Quand, en 1999, Coca-Cola refuse de faire amende honorable après que des canettes aient été interdites à la consommation pour raisons sanitaires, c’est toute l’image de la marque qui se trouve écornée.

« La multinationale s’est laissée conduire par les événements au lieu de chercher à les maîtriser », constate Florian Silnicki.

Même difficulté quand le Club Med est confronté à la mort d’un enfant dans une des piscines du Club en Grèce. La direction a préféré faire le silence puis a fini par déléguer la gestion de la crise à de sombres porte-parole. Trop tard pour maîtriser la traînée de poudre médiatique qui s’ensuit. Cofiroute, Buffalo Grill, Total, autant de firmes ayant été montrées du doigt pour leur silence, leurs dissimulations, leur précipitation. Les mauvais réflexes sont courants.

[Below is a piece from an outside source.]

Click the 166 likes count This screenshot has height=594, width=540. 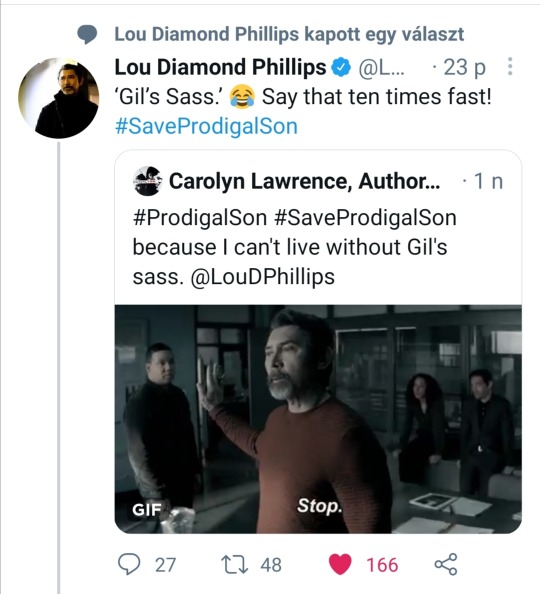pos(382,565)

Certaines entreprises se reposent aussi sur la figure providentielle qui peut tout sauver. « Cette croyance est rarement validée dans les faits », souligne Florian Silnicki. De même, se décharger du problème en désignant un bouc émissaire suscite en général la méfiance de l’opinion publique. « La recherche de coupables ne doit pas être la priorité. Ce qui compte, c’est la mise en place de solutions afin que l’entreprise sorte grandie de l’épreuve qu’elle traverse. »

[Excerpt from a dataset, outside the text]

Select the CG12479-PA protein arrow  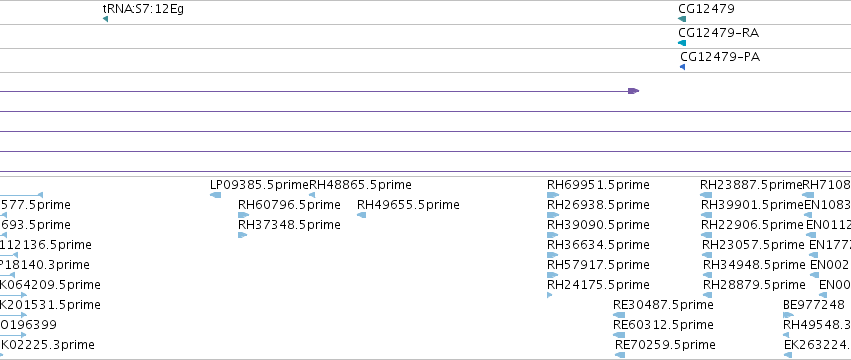(x=683, y=67)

Quelles compétences mobiliser pour faire face aux situations de crise ?

Quand une tension survient, les compétences ont tendance à se réfugier dans leurs bulles. Rendre complémentaires des compétences en concurrence n’est pas une sinécure. « Il convient de combiner les bonnes compétences au bon moment. Un bon communicant n’est pas forcément un bon organisateur et vice versa », explique Florian Silnicki. Le dirigeant, n’ayant souvent aucune disposition particulière à affronter un incident, s’impose souvent la nécessité de déléguer certains problèmes à des « cellules de crise » ad hoc. Au bout du compte, on s’aperçoit qu’il faut parfois changer de casting des responsabilités.

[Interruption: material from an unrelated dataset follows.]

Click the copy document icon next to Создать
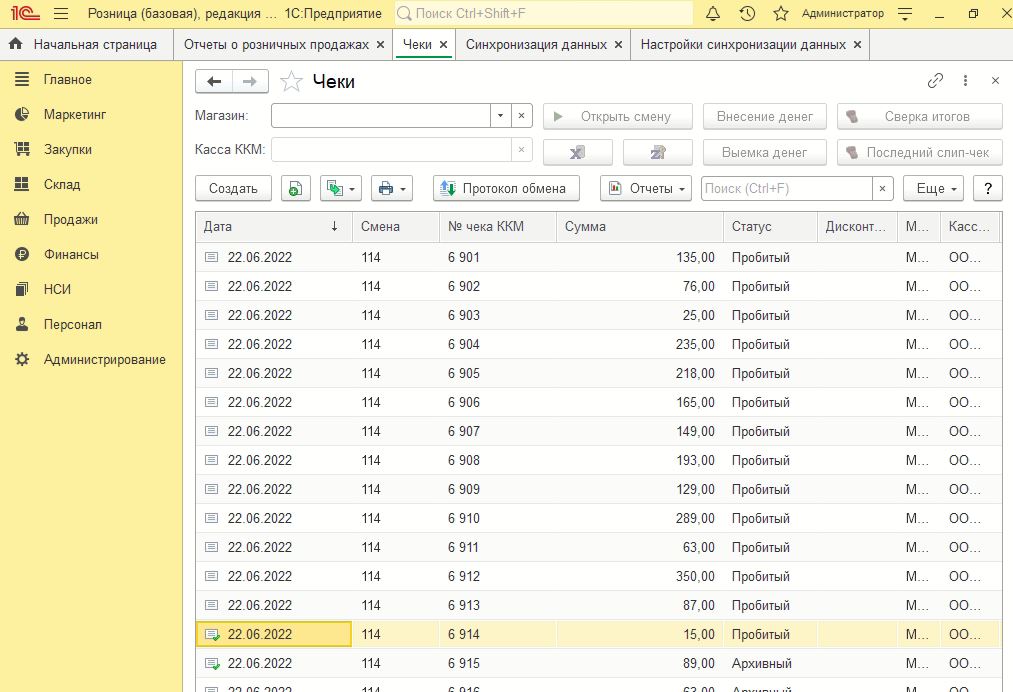Image resolution: width=1013 pixels, height=692 pixels. pyautogui.click(x=295, y=188)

Quand la crise éclate, « il s’agit de gagner du temps sur les situations incontournables pour mieux prendre l’entière dimension de la situation. Le timing est très important » dit Florian Silnicki.

Pour les experts de la communication de crise de l’agence LaFrenchCom, classée comme l’une des meilleures agences de France, les 30 premières minutes sont essentielles pour relancer les automatismes et pouvoir ensuite gérer le problème calmement. C’est dans les six premières heures que le travail de la cellule de crise produit son effet.

Plusieurs actions nécessaires ont été recensées par LaFrenchCom pour gérer efficacement une crise et communiquer en cas de crise : rappeler les responsabilités et les règles de la cellule, évaluer la situation en tenant compte du contexte, identifier les interlocuteurs prioritaires et engager la recherche des causes, déclencher la surveillance médiatique et évaluer l’impact de la situation et ses conséquences sociales, juridiques pour se préparer à gérer le pire et entreprendre les actions prioritaires tout en organisant la continuité du fonctionnement de l’entreprise…

« Dans certaines entreprises soumises aux risques, le management de crise peut devenir le modèle du management de l’état normal, car il en révèle les défauts et les potentiels », conclut Florian Silnicki, Expert en communication de crise et Fondateur de l’agence LaFrenchCom.